Post Racial America: Oscar Grant
Here is some more video, from a different camera.
Here is some interesting analysis of the shooting.
Thanks Agabond for bringing this to my attention.
Oakland shooting fuels anger over police brutality
By JASON DEAREN and TERRY COLLINS
The Associated Press
Friday, January 9, 2009; 9:50 PM
OAKLAND, Calif. -- The videotaped killing of an unarmed black man by a transit police officer here has inflamed long-running tensions between police and many African-American residents.
Public outrage at the New Year's Day slaying of 22-year-old Oscar Grant intensified as grainy footage of the shooting played repeatedly on television and the Internet, while the officer remained free and not charged with any crime.
Dozens of black community leaders and residents berated Bay Area Rapid Transit officials for hours at a meeting Thursday, the morning after demonstrators torched cars, smashed store windows and threw bottles at officers in downtown Oakland.

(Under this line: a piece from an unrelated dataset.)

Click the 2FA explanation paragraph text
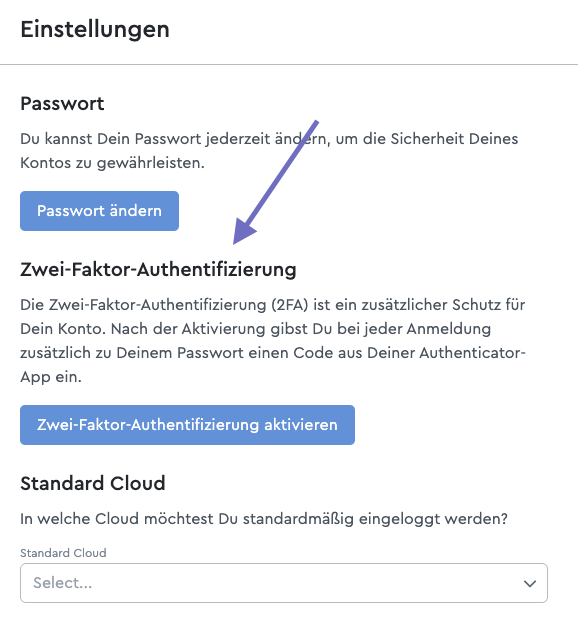 pyautogui.click(x=273, y=341)
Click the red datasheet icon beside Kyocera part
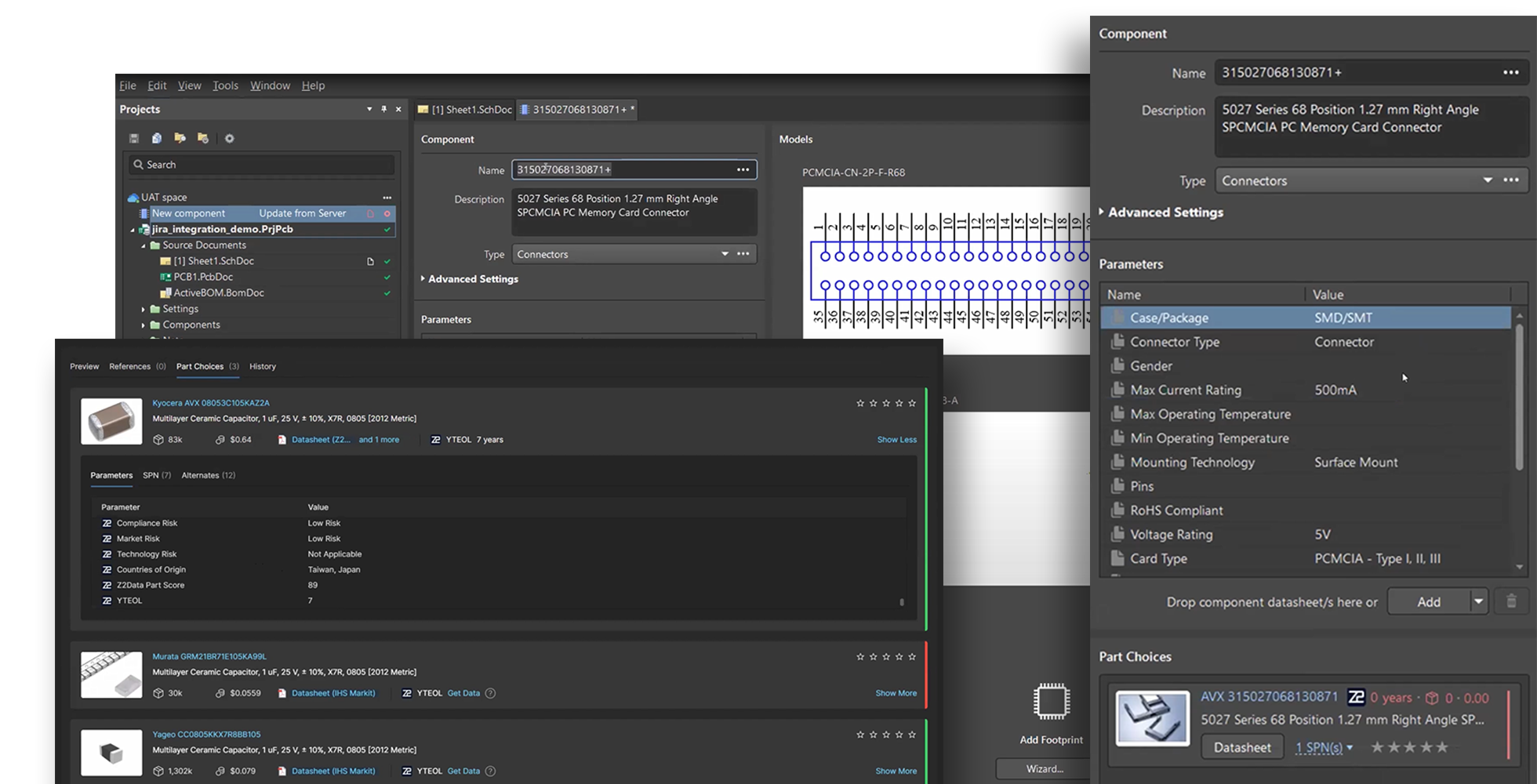The height and width of the screenshot is (784, 1537). coord(282,440)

More than 100 people were arrested and about 300 businesses were damaged Wednesday. Three of the people arrested during the violence were arraigned Friday on various charges, including vandalism, arson and firearm possession.
To many, Grant's death is the latest in a series of incidents _ from a deadly shootout with the Black Panthers in the 1960s to the fatal shooting of another armed man in July _ that have fueled mistrust of the police.
"Oakland, unfortunately, has had a history of treating the African-American community unfairly," said George Holland Sr., an attorney who heads the Oakland chapter of the National Association for the Advancement of Colored People. "The community has a great distrust for police officers because they feel they can't be punished."
Harry Williams, an Oakland minister, viewed Wednesday's violent street protest in the context of that perceived injustice.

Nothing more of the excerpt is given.